Not that the Eastern mind, to the extent that it still exists with its abstract inward focus on the little self and the Big Self, has provided a true alternative. Decades of Eastern influence haven’t added true inward awareness to the Western mind.
At any rate, Western culture, with its rampant individualism, self-centeredness and consumerism, has become the global culture, and it is killing the Earth, and the human spirit.
With respect to the intrinsic limitations of activism, Bill McKibben illustrates them when he says, “I am a writer and a journalist…and what are journalists not really supposed to do? Take sides.”
Certainly one has to speak up and stand against the rapacious forces and reprehensible people in power that support them. However the climate crisis, and its inseparable twin the extinction crisis, cannot be redressed, much less remedied through oppositional politics.

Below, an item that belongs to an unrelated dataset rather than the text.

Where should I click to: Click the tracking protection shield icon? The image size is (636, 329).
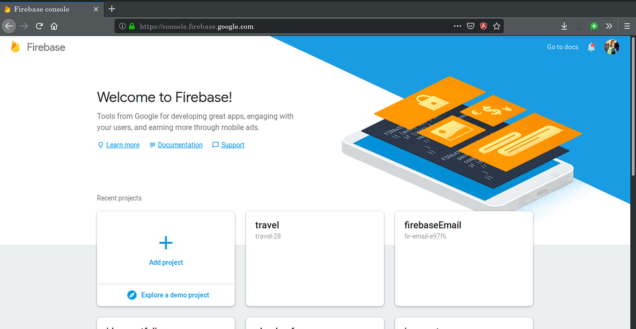click(470, 26)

Why? Because the ecological crisis is the manifestation of man’s (and not just Western man’s) wrongful relationship with the Earth. Everyone on the planet is facing an intensifying crisis of human consciousness. If it isn’t first addressed as such, activism, while it may offer fragmentary successes, contributes to the fragmentary mentality that is destroying the Earth and humanity.

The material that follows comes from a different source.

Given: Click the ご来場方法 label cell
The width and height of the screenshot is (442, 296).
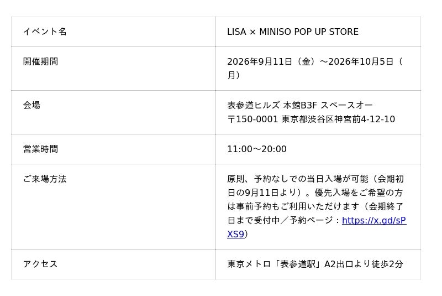Looking at the screenshot, I should click(113, 206).
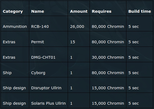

Under the guise of taking the long view, McKibben says, “I’m going to be dead before the very worst of this crisis kicks in.” That’s true at one level, and false at a deeper level because it contributes to the idea that we can employ the same old thinking in terms of time to meet the real and present crisis of the Sixth Extinction. Time is the real enemy, and not just because we’re running out of it.
Young activists speak of friends “switching their majors in college to sustainable fashion design in business, or doing environmental documentaries,” and say, “that fills me with so much hope.”
Hope however, is the just flipside of despair. And in this world, to live by hope is to set oneself up for despair.
The energy of young people involved in activism ineluctably leads to the burnout of middle age. One of the lead stories in the States today is the resignation of Jacinda Ardern, who became a global “icon” for progressives as New Zealand’s prime minister.
It’s a bad sign when a 42 year-old rising star of the progressive political firmament, one of the erstwhile international community’s best and brightest, calls it quits for ambiguous reasons. It’s another indication that progressivism is in wholesale retreat around the world.
So we’re not just talking about the illusions of activism. People who care about the Earth and social and economic justice are feeling a growing enervation.
As long as we do something for the sake of something else, which is what social values, including activism, are based on, we are generating inward and outward barrenness.
And as long as we are fragmented humans rather than whole human beings, we’re contributing to the fragmentation of the Earth and humanity. We need to bring about an entirely new kind of global culture, beginning with radical change inwardly, not more collective movements outwardly.